▸ **What needs to be done**: The records below should be set down in full, please, without any change.

▸ **Excerpted data**:
※

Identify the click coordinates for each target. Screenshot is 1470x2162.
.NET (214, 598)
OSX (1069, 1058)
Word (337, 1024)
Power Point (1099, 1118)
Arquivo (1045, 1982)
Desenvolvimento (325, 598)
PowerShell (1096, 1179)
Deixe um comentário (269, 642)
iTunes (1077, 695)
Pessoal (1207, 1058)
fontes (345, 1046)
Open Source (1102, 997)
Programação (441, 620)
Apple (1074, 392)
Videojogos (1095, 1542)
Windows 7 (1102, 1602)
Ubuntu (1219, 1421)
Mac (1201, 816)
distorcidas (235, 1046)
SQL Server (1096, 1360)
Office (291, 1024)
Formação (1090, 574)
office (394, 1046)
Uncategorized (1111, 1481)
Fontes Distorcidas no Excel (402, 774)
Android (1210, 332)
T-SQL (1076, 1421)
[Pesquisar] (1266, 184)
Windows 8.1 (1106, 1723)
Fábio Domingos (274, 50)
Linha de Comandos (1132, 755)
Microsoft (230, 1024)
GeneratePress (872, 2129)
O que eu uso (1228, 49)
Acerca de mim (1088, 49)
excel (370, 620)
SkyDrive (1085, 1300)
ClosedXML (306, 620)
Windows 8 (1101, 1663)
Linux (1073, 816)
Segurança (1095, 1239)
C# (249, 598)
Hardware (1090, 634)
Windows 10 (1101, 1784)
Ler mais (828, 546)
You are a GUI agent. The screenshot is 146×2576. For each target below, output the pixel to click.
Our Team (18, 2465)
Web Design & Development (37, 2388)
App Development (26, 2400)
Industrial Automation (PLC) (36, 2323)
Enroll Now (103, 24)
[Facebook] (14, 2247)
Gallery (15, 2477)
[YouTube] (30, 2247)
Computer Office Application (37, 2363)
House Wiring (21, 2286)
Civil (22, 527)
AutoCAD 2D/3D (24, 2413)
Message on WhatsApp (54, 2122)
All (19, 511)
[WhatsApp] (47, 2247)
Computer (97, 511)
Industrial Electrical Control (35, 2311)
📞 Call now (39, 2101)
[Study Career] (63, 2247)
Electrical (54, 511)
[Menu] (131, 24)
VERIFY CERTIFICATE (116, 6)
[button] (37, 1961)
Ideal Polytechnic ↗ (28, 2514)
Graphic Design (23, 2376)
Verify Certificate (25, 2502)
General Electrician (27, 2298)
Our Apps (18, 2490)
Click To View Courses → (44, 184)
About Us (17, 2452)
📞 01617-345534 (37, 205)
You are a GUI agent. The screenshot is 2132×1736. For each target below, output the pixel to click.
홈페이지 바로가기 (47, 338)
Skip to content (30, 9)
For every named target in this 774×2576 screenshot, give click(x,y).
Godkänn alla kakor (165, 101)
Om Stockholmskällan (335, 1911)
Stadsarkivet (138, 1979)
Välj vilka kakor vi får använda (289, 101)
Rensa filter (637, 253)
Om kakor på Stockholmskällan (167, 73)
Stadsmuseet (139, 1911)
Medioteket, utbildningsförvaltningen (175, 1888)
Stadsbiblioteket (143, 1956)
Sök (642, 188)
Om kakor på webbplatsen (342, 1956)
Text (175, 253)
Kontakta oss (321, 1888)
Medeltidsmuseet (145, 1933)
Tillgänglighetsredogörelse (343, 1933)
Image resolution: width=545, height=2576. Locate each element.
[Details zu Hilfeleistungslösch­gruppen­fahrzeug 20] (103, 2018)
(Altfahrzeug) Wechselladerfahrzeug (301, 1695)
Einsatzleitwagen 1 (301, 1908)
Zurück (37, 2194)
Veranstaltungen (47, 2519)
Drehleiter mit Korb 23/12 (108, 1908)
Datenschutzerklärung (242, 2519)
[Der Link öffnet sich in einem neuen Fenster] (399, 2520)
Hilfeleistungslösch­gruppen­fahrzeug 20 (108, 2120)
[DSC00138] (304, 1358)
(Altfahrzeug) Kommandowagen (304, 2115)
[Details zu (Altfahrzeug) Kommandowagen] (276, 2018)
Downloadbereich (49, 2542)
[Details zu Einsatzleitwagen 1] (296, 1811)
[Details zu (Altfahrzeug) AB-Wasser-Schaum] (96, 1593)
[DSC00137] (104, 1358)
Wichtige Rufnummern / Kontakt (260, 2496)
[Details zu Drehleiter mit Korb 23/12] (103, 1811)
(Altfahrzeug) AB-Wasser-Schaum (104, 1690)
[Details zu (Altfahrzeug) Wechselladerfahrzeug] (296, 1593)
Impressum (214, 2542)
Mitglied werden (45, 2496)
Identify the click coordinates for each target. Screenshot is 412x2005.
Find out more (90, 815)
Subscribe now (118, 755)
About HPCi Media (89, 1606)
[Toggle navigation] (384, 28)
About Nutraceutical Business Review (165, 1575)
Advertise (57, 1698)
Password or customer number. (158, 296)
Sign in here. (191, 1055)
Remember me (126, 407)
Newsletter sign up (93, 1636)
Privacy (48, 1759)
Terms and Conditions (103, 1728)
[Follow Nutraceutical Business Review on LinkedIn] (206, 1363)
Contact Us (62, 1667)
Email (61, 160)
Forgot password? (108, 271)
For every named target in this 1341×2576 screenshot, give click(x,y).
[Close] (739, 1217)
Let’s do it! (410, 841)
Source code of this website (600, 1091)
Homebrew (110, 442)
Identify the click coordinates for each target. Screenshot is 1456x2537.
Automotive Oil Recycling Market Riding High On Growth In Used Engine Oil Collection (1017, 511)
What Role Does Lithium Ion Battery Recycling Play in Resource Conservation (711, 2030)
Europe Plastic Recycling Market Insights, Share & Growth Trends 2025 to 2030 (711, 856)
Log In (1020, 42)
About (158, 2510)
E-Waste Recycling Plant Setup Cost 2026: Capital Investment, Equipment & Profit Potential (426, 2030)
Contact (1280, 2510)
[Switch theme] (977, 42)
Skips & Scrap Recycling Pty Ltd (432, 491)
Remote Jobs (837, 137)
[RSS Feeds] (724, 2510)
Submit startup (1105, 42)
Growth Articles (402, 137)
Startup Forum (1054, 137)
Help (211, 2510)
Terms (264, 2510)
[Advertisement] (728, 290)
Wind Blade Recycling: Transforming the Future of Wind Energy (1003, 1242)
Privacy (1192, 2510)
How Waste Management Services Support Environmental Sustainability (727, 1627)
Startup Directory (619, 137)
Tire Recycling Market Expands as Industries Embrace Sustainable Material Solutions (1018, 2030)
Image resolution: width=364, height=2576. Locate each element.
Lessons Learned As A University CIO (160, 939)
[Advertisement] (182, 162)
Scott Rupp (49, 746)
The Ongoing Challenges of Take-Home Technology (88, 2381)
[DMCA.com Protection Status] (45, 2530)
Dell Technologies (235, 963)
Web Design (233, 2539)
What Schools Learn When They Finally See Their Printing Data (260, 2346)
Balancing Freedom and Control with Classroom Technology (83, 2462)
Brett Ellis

※

▸ **Result**:
Identify the click coordinates for each target. Screenshot is 1470x2162.
.NET (214, 598)
OSX (1069, 1058)
Word (337, 1024)
Power Point (1099, 1118)
Arquivo (1045, 1982)
Desenvolvimento (325, 598)
PowerShell (1096, 1179)
Deixe um comentário (269, 642)
iTunes (1077, 695)
Pessoal (1207, 1058)
fontes (345, 1046)
Open Source (1102, 997)
Programação (441, 620)
Apple (1074, 392)
Videojogos (1095, 1542)
Windows 7 (1102, 1602)
Ubuntu (1219, 1421)
Mac (1201, 816)
distorcidas (235, 1046)
SQL Server (1096, 1360)
Office (291, 1024)
Formação (1090, 574)
office (394, 1046)
Uncategorized (1111, 1481)
Fontes Distorcidas no Excel (402, 774)
Android (1210, 332)
T-SQL (1076, 1421)
[Pesquisar] (1266, 184)
Windows 8.1 (1106, 1723)
Fábio Domingos (274, 50)
Linha de Comandos (1132, 755)
Microsoft (230, 1024)
GeneratePress (872, 2129)
O que eu uso (1228, 49)
Acerca de mim (1088, 49)
excel (370, 620)
SkyDrive (1085, 1300)
ClosedXML (306, 620)
Windows 8 (1101, 1663)
Linux (1073, 816)
Segurança (1095, 1239)
C# (249, 598)
Hardware (1090, 634)
Windows 10 (1101, 1784)
Ler mais (828, 546)
You are a GUI agent. The screenshot is 146×2576. For each target below, output the pixel to click.
Our Team (18, 2465)
Web Design & Development (37, 2388)
App Development (26, 2400)
Industrial Automation (PLC) (36, 2323)
Enroll Now (103, 24)
[Facebook] (14, 2247)
Gallery (15, 2477)
[YouTube] (30, 2247)
Computer Office Application (37, 2363)
House Wiring (21, 2286)
Civil (22, 527)
AutoCAD 2D/3D (24, 2413)
Message on WhatsApp (54, 2122)
All (19, 511)
[WhatsApp] (47, 2247)
Computer (97, 511)
Industrial Electrical Control (35, 2311)
📞 Call now (39, 2101)
[Study Career] (63, 2247)
Electrical (54, 511)
[Menu] (131, 24)
VERIFY CERTIFICATE (116, 6)
[button] (37, 1961)
Ideal Polytechnic ↗ (28, 2514)
Graphic Design (23, 2376)
Verify Certificate (25, 2502)
General Electrician (27, 2298)
Our Apps (18, 2490)
Click To View Courses → (44, 184)
About Us (17, 2452)
📞 01617-345534 (37, 205)
You are a GUI agent. The screenshot is 2132×1736. For each target below, output the pixel to click.
홈페이지 바로가기 (47, 338)
Skip to content (30, 9)
For every named target in this 774×2576 screenshot, give click(x,y).
Godkänn alla kakor (165, 101)
Om Stockholmskällan (335, 1911)
Stadsarkivet (138, 1979)
Välj vilka kakor vi får använda (289, 101)
Rensa filter (637, 253)
Om kakor på Stockholmskällan (167, 73)
Stadsmuseet (139, 1911)
Medioteket, utbildningsförvaltningen (175, 1888)
Stadsbiblioteket (143, 1956)
Sök (642, 188)
Om kakor på webbplatsen (342, 1956)
Text (175, 253)
Kontakta oss (321, 1888)
Medeltidsmuseet (145, 1933)
Tillgänglighetsredogörelse (343, 1933)
Image resolution: width=545, height=2576. Locate each element.
[Details zu Hilfeleistungslösch­gruppen­fahrzeug 20] (103, 2018)
(Altfahrzeug) Wechselladerfahrzeug (301, 1695)
Einsatzleitwagen 1 (301, 1908)
Zurück (37, 2194)
Veranstaltungen (47, 2519)
Drehleiter mit Korb 23/12 (108, 1908)
Datenschutzerklärung (242, 2519)
[Der Link öffnet sich in einem neuen Fenster] (399, 2520)
Hilfeleistungslösch­gruppen­fahrzeug 20 (108, 2120)
[DSC00138] (304, 1358)
(Altfahrzeug) Kommandowagen (304, 2115)
[Details zu (Altfahrzeug) Kommandowagen] (276, 2018)
Downloadbereich (49, 2542)
[Details zu Einsatzleitwagen 1] (296, 1811)
[Details zu (Altfahrzeug) AB-Wasser-Schaum] (96, 1593)
[DSC00137] (104, 1358)
Wichtige Rufnummern / Kontakt (260, 2496)
[Details zu Drehleiter mit Korb 23/12] (103, 1811)
(Altfahrzeug) AB-Wasser-Schaum (104, 1690)
[Details zu (Altfahrzeug) Wechselladerfahrzeug] (296, 1593)
Impressum (214, 2542)
Mitglied werden (45, 2496)
Identify the click coordinates for each target. Screenshot is 412x2005.
Find out more (90, 815)
Subscribe now (118, 755)
About HPCi Media (89, 1606)
[Toggle navigation] (384, 28)
About Nutraceutical Business Review (165, 1575)
Advertise (57, 1698)
Password or customer number. (158, 296)
Sign in here. (191, 1055)
Remember me (126, 407)
Newsletter sign up (93, 1636)
Privacy (48, 1759)
Terms and Conditions (103, 1728)
[Follow Nutraceutical Business Review on LinkedIn] (206, 1363)
Contact Us (62, 1667)
Email (61, 160)
Forgot password? (108, 271)
For every named target in this 1341×2576 screenshot, give click(x,y).
[Close] (739, 1217)
Let’s do it! (410, 841)
Source code of this website (600, 1091)
Homebrew (110, 442)
Identify the click coordinates for each target. Screenshot is 1456x2537.
Automotive Oil Recycling Market Riding High On Growth In Used Engine Oil Collection (1017, 511)
What Role Does Lithium Ion Battery Recycling Play in Resource Conservation (711, 2030)
Europe Plastic Recycling Market Insights, Share & Growth Trends 2025 to 2030 (711, 856)
Log In (1020, 42)
About (158, 2510)
E-Waste Recycling Plant Setup Cost 2026: Capital Investment, Equipment & Profit Potential (426, 2030)
Contact (1280, 2510)
[Switch theme] (977, 42)
Skips & Scrap Recycling Pty Ltd (432, 491)
Remote Jobs (837, 137)
[RSS Feeds] (724, 2510)
Submit startup (1105, 42)
Growth Articles (402, 137)
Startup Forum (1054, 137)
Help (211, 2510)
Terms (264, 2510)
[Advertisement] (728, 290)
Wind Blade Recycling: Transforming the Future of Wind Energy (1003, 1242)
Privacy (1192, 2510)
How Waste Management Services Support Environmental Sustainability (727, 1627)
Startup Directory (619, 137)
Tire Recycling Market Expands as Industries Embrace Sustainable Material Solutions (1018, 2030)
Image resolution: width=364, height=2576. Locate each element.
Lessons Learned As A University CIO (160, 939)
[Advertisement] (182, 162)
Scott Rupp (49, 746)
The Ongoing Challenges of Take-Home Technology (88, 2381)
[DMCA.com Protection Status] (45, 2530)
Dell Technologies (235, 963)
Web Design (233, 2539)
What Schools Learn When They Finally See Their Printing Data (260, 2346)
Balancing Freedom and Control with Classroom Technology (83, 2462)
Brett Ellis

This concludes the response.